Lake Huron, Michigan, and St. Claire are all on average 16” lower than they were a year ago, while Lake Superior is an inch lower; with projections for 2013 forecasting more of the same. Lake Superior has been experiencing a stark decrease in winter ice cover, which is down by 50% from a century ago. The lower ice accumulation has been linked to an average increase in water temperatures of 2 degrees per decade, a variation not in line with air temperatures. Ice on the Great Lakes reflects allot of sunlight back into space and a diminished amount of ice on the largest lake in the world has resulted in warmer water temperatures.
This shift in the conditions of the Great Lakes has resulted in a greater amount of evaporation, which, combined with a lower on average precipitation rate, has decreased water levels all over. Great Lakes states and their communities are moving into an era of lake management that will likely strain resources and lead to factionalism as the cost is absorbed by those affected by the changes.
When it comes to how the average person deals with these changes the emphasis is placed on how they directly affect your experience while on or around the lakes. The increase in temperature, especially the general increase in sunlight, can have significant impacts on the surfaces of docks and other steel and aluminum equipment you may be using, like your boat lift. Most materials are prone to expansion and contraction as the ambient temperature changes; leading to unpleasant encounters with hot surfaces or maladjusted equipment.
One solution may be to change out your standard aluminum dock surface with one of the “cool” dock options now available. There are anodized aluminum docks that are designed to mitigate high levels of direct sunlight, as well as molded decking options, particularly from Thru Flow, that stay relatively cool and dry regardless of the weather.

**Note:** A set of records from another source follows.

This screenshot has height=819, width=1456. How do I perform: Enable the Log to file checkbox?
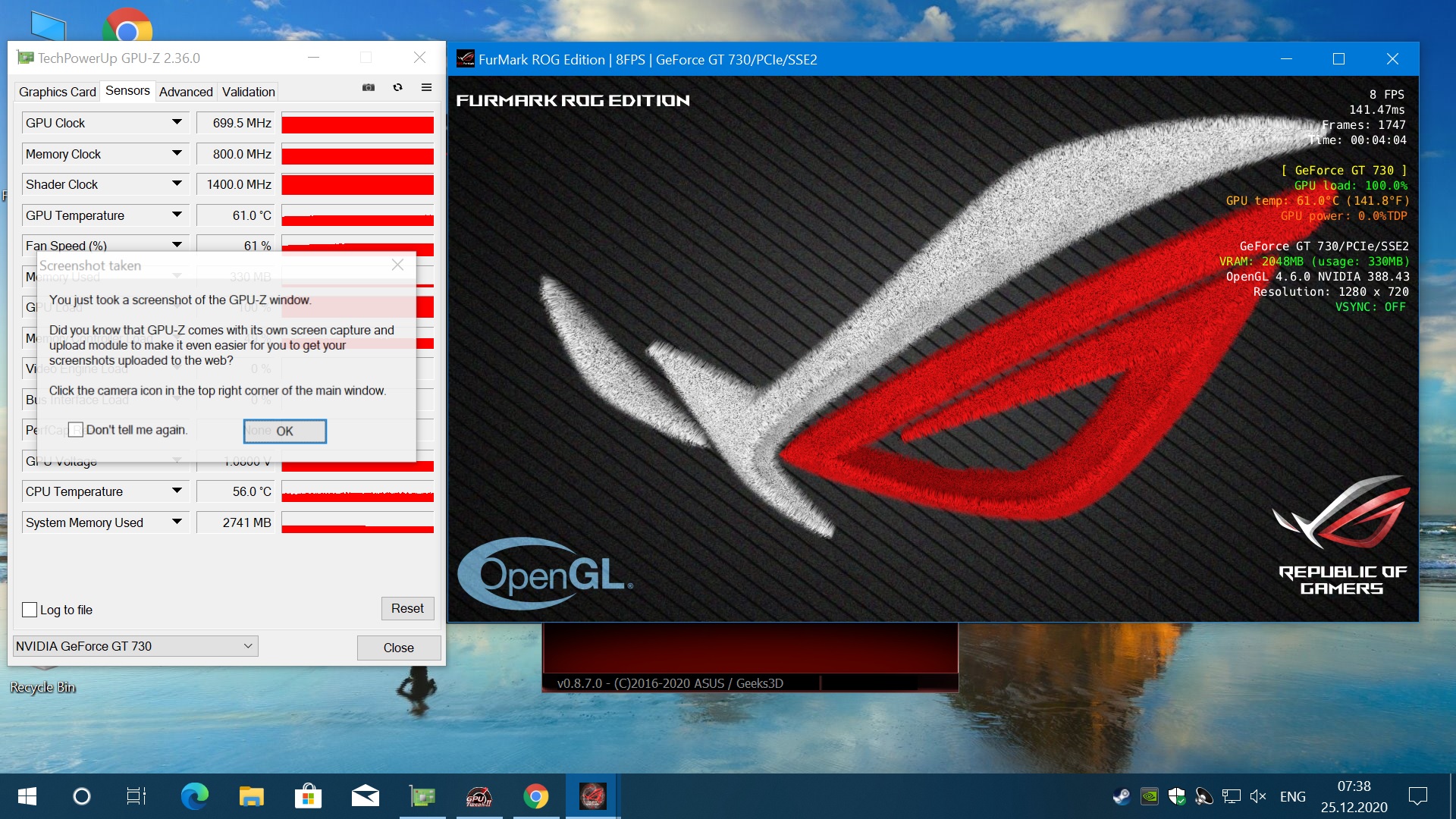(x=30, y=610)
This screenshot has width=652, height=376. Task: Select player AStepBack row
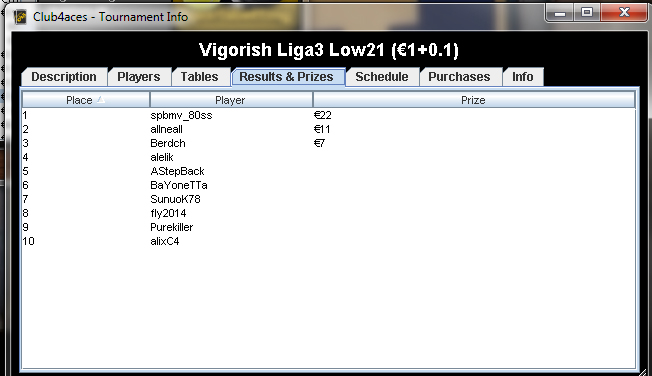click(x=328, y=171)
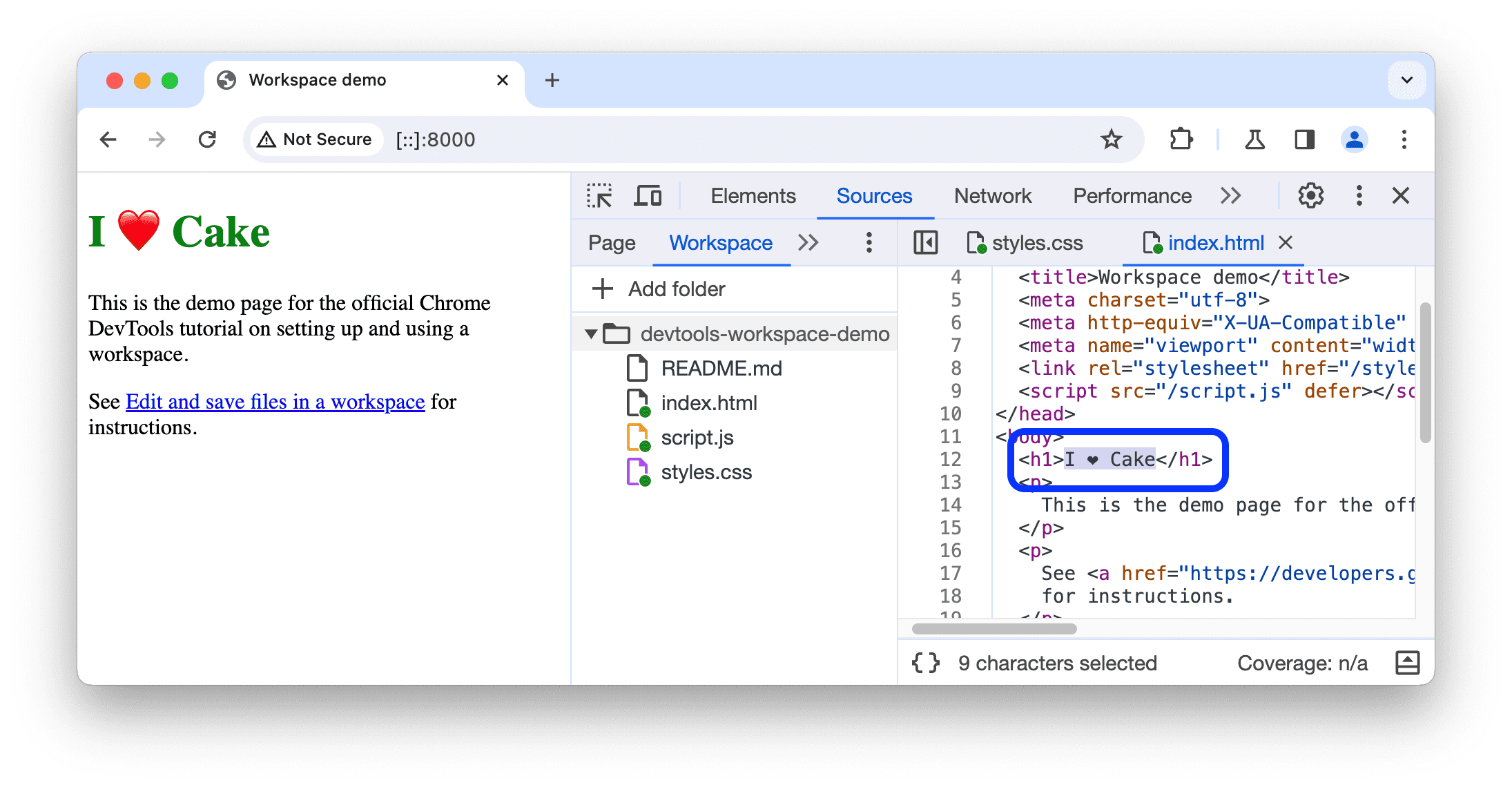
Task: Expand the overflow chevron next to Workspace tab
Action: [810, 242]
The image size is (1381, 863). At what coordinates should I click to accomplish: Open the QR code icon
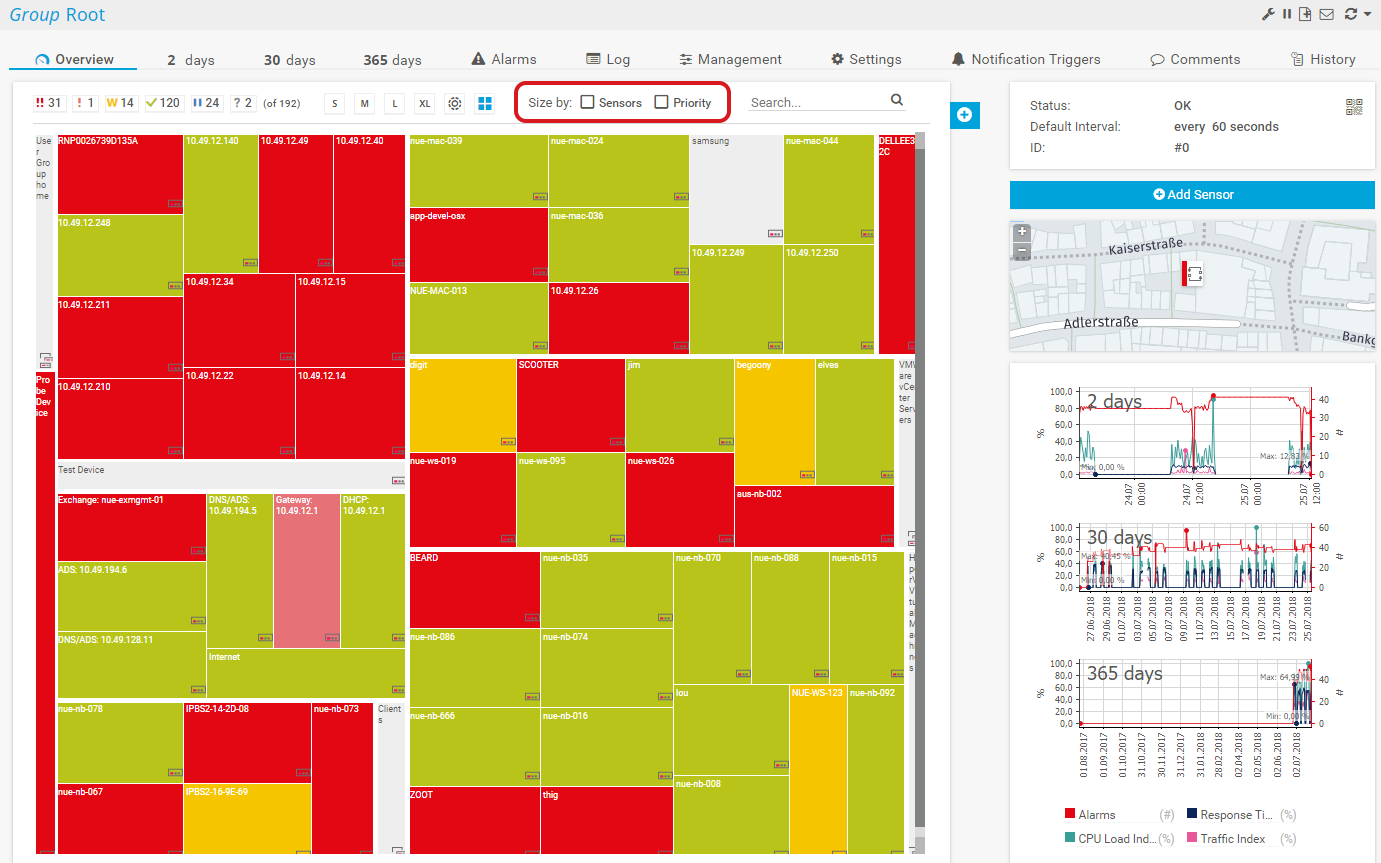tap(1354, 107)
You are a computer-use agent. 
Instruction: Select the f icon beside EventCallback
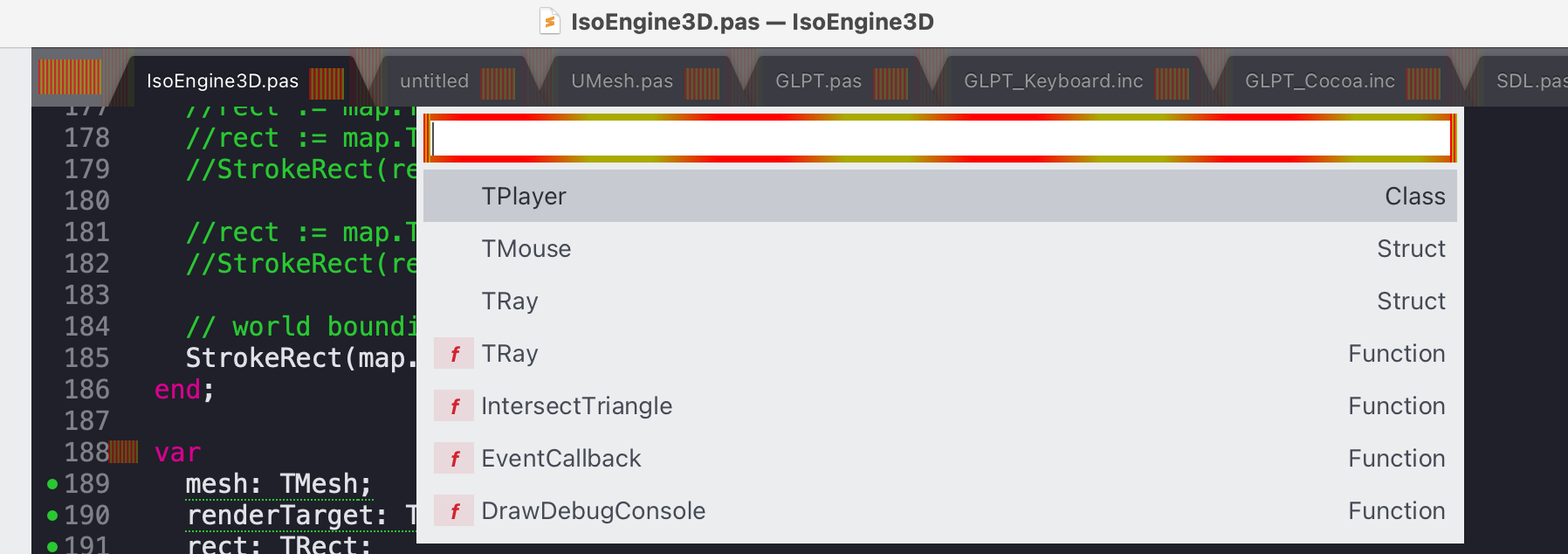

With the general decrease of water levels many are having to find ways to get out onto the water from there often high and dry docks. One solution is to install a gangway that can bridge the distance, getting you over that newly created, and often mucky space that has opened up between you and the water. You’re likely to find that the primary option out there is an all aluminum gangway that is still subject to the effects of high sunlight, however, some of these options can be modified to use use a porous style composite decking made from plastic and fiber glass, which allows air and sunlight to pass through resulting in a cooler dock surface, making this transition far more comfortable.
These changes that have been sweeping into the Great Lakes Basin are likely to become the new normal, so any adjustments or investments you make will likely pay for themselves as we move ahead. The lower water levels, higher temperatures, and as will be discussed in a future article, heavier and stronger storm frequency, are here to stay, at least for a while, and getting started now with the necessary adjustments is your best bet to weather these uncertain times.